_What to produce_
As the answer, give every line of the records that includes the word "Given".

[Start of Attachment]

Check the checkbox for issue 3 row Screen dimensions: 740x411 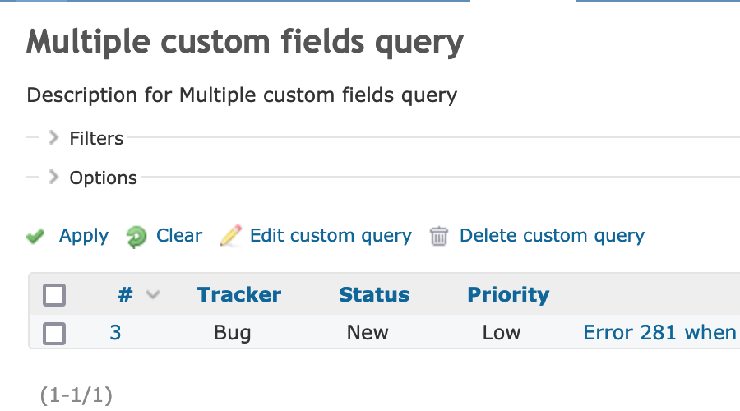tap(54, 333)
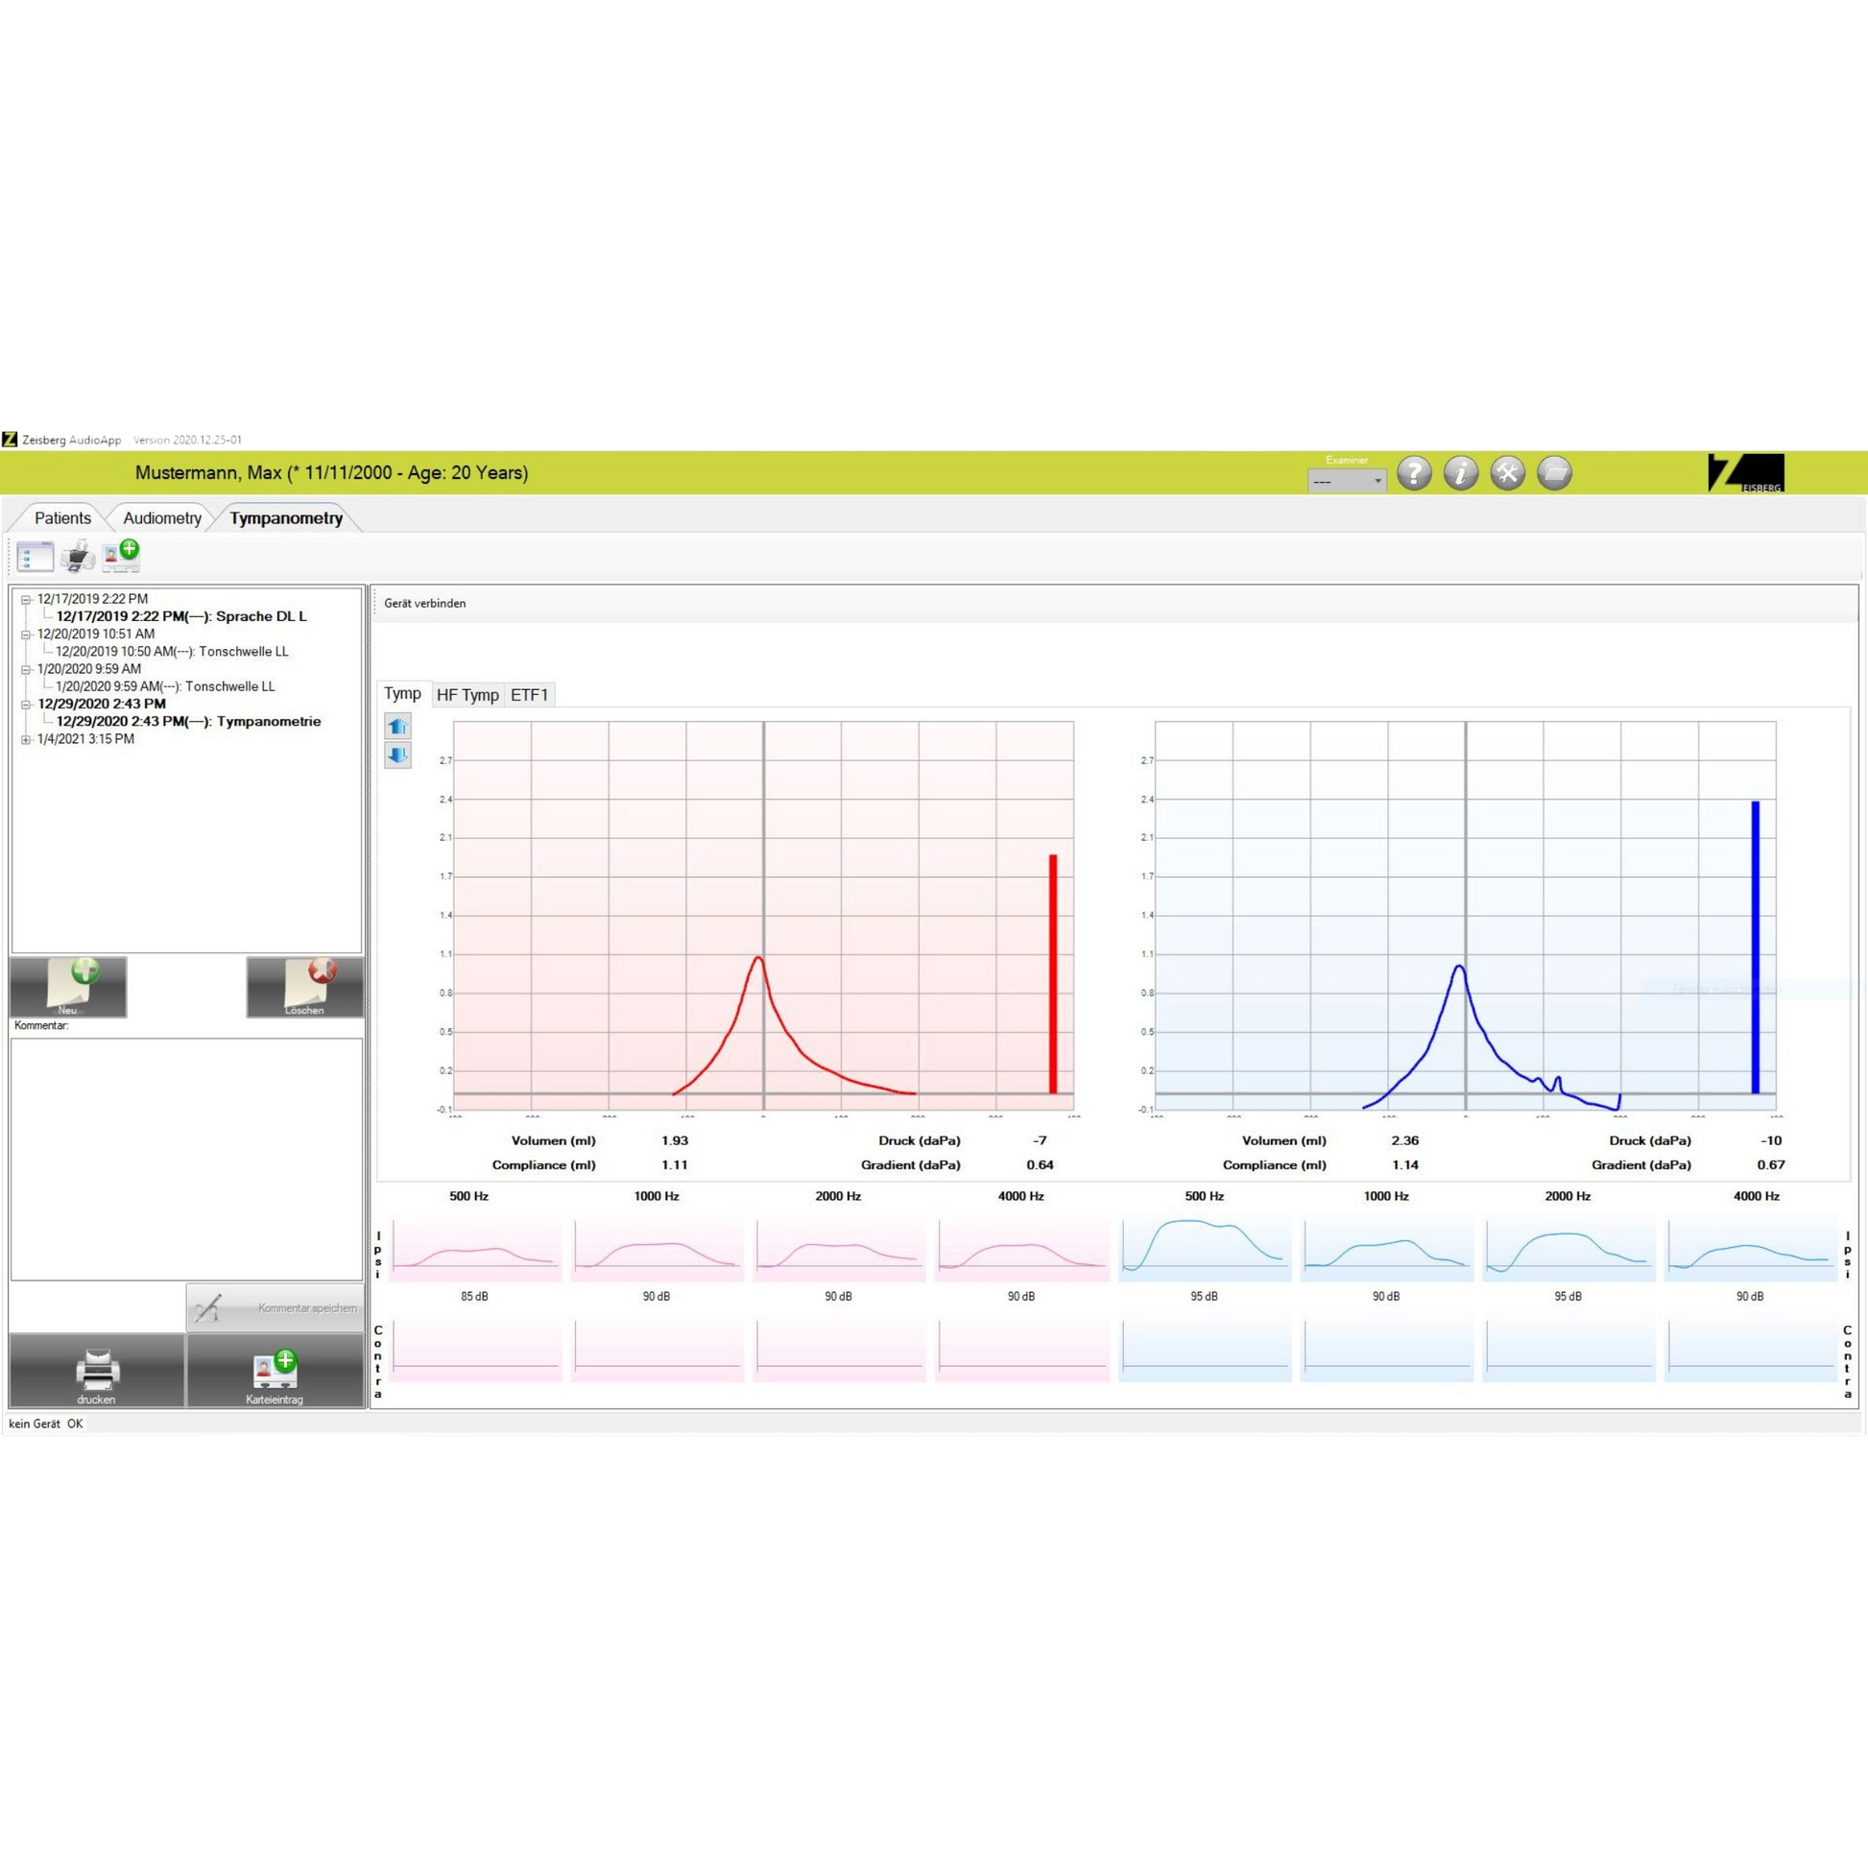
Task: Click the add card entry toolbar icon
Action: tap(122, 556)
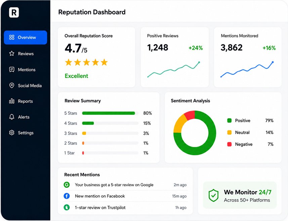Click the green Positive legend swatch
The width and height of the screenshot is (288, 221).
click(x=230, y=121)
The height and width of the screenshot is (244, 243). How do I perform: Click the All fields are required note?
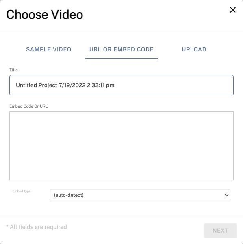point(37,227)
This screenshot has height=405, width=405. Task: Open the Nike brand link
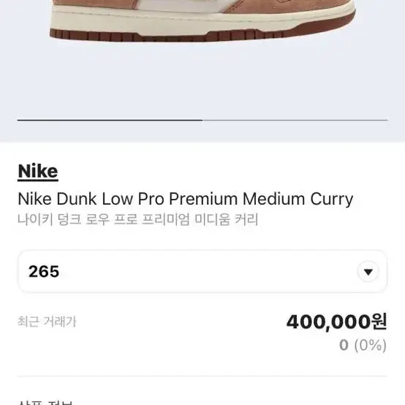(38, 171)
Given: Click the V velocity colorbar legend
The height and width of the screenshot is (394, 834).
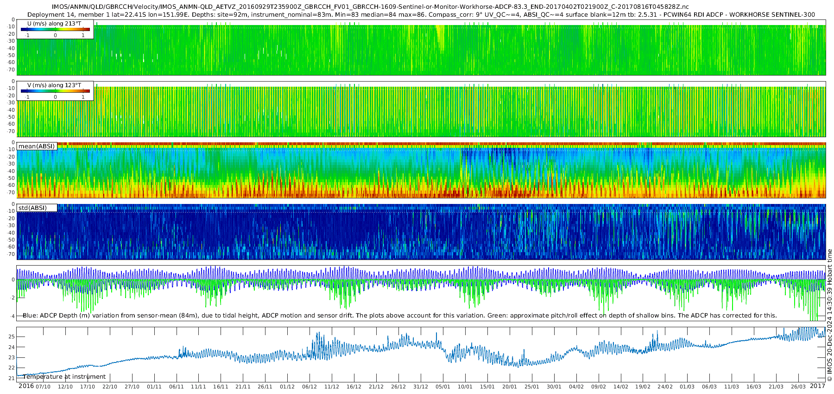Looking at the screenshot, I should pyautogui.click(x=55, y=91).

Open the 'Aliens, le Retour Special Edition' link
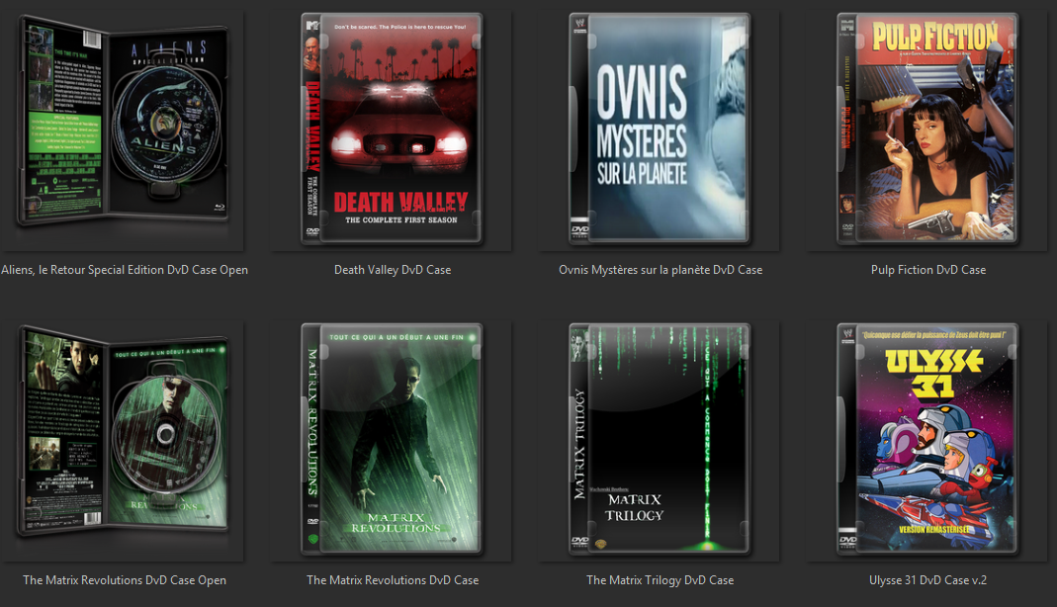pos(124,269)
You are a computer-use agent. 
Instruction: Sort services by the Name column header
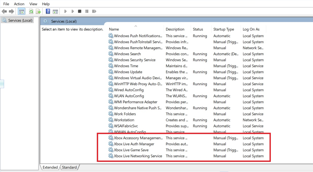pos(114,29)
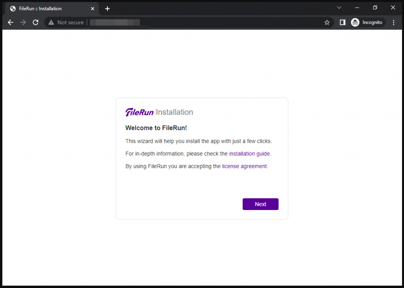Bookmark the page with the star icon

[327, 22]
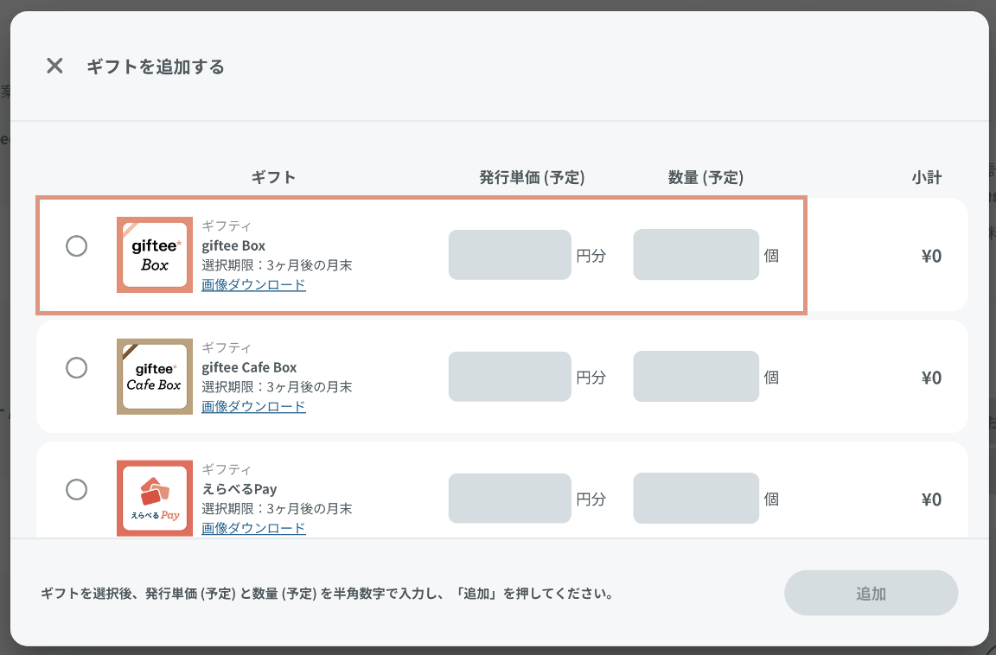Click giftee Cafe Box quantity input
The image size is (996, 655).
696,377
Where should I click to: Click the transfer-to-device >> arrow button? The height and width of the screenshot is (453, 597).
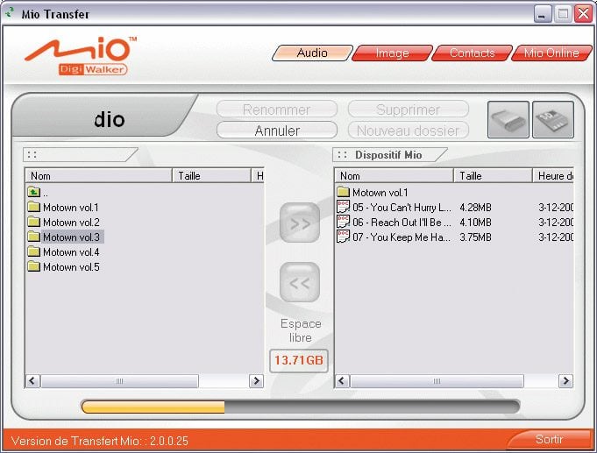point(300,223)
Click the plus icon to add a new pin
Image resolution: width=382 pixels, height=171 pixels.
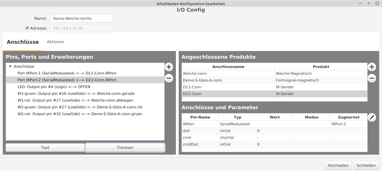[x=169, y=67]
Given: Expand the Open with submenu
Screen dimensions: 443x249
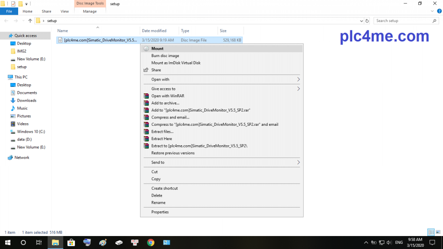Looking at the screenshot, I should click(x=298, y=80).
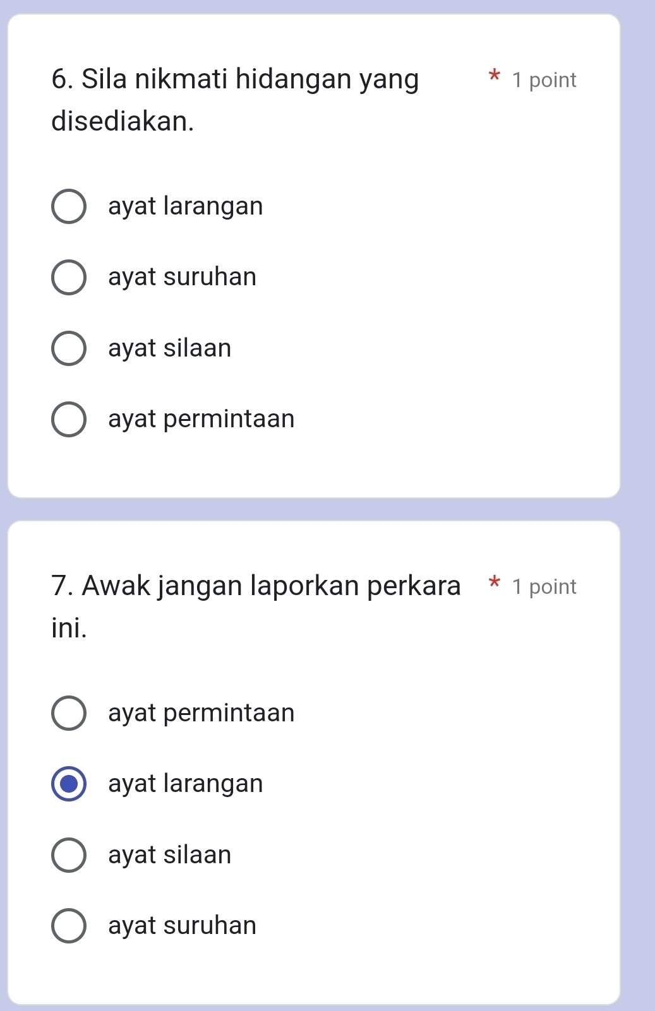The image size is (655, 1011).
Task: Click the selected 'ayat larangan' radio in question 7
Action: 69,784
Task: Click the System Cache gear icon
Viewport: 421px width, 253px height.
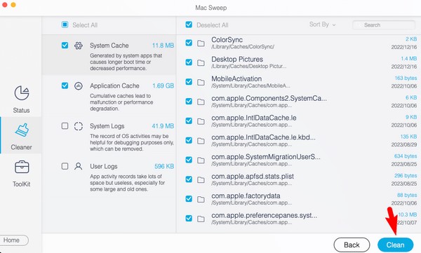Action: coord(79,46)
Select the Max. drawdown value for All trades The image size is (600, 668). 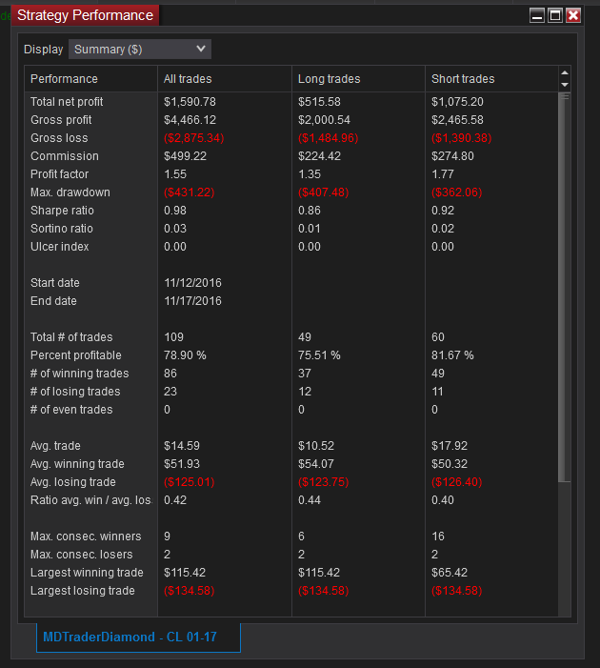189,192
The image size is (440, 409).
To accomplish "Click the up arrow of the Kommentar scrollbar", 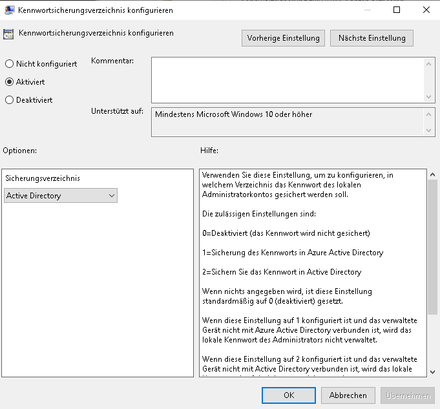I will 430,63.
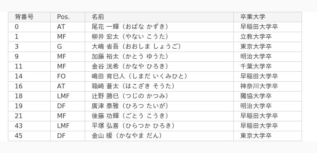Viewport: 317px width, 153px height.
Task: Click the 卒業大学 column header
Action: coord(268,17)
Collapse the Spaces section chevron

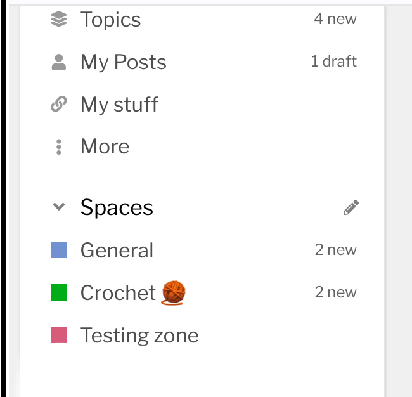pyautogui.click(x=59, y=207)
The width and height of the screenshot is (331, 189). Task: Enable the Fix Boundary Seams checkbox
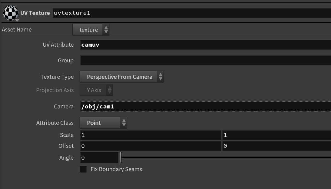point(83,169)
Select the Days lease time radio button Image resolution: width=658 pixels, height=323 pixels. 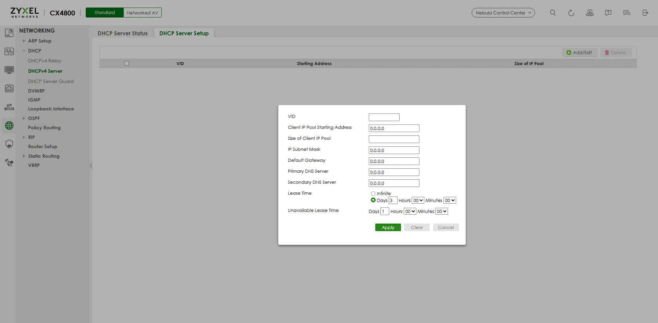373,200
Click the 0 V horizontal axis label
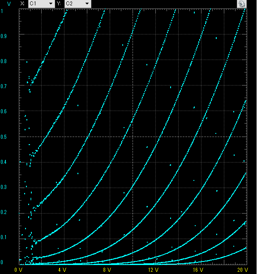The width and height of the screenshot is (257, 274). click(18, 270)
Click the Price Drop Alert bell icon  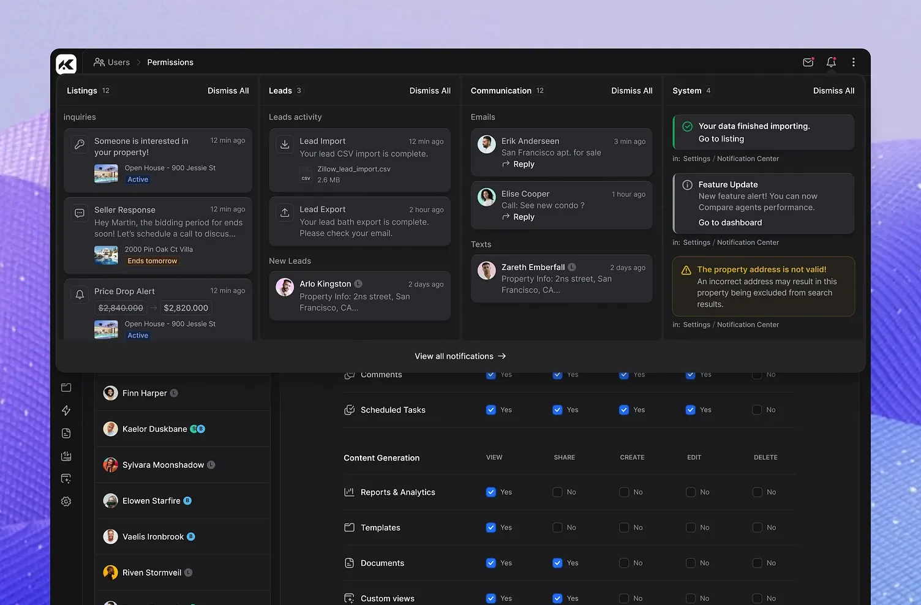80,295
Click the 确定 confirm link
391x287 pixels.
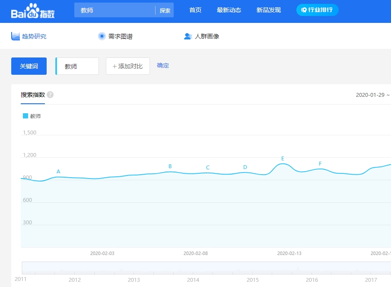coord(163,66)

[End of Attachment]

_Answer space_
Given: Click the V velocity colorbar legend
Given: Expand the Open with submenu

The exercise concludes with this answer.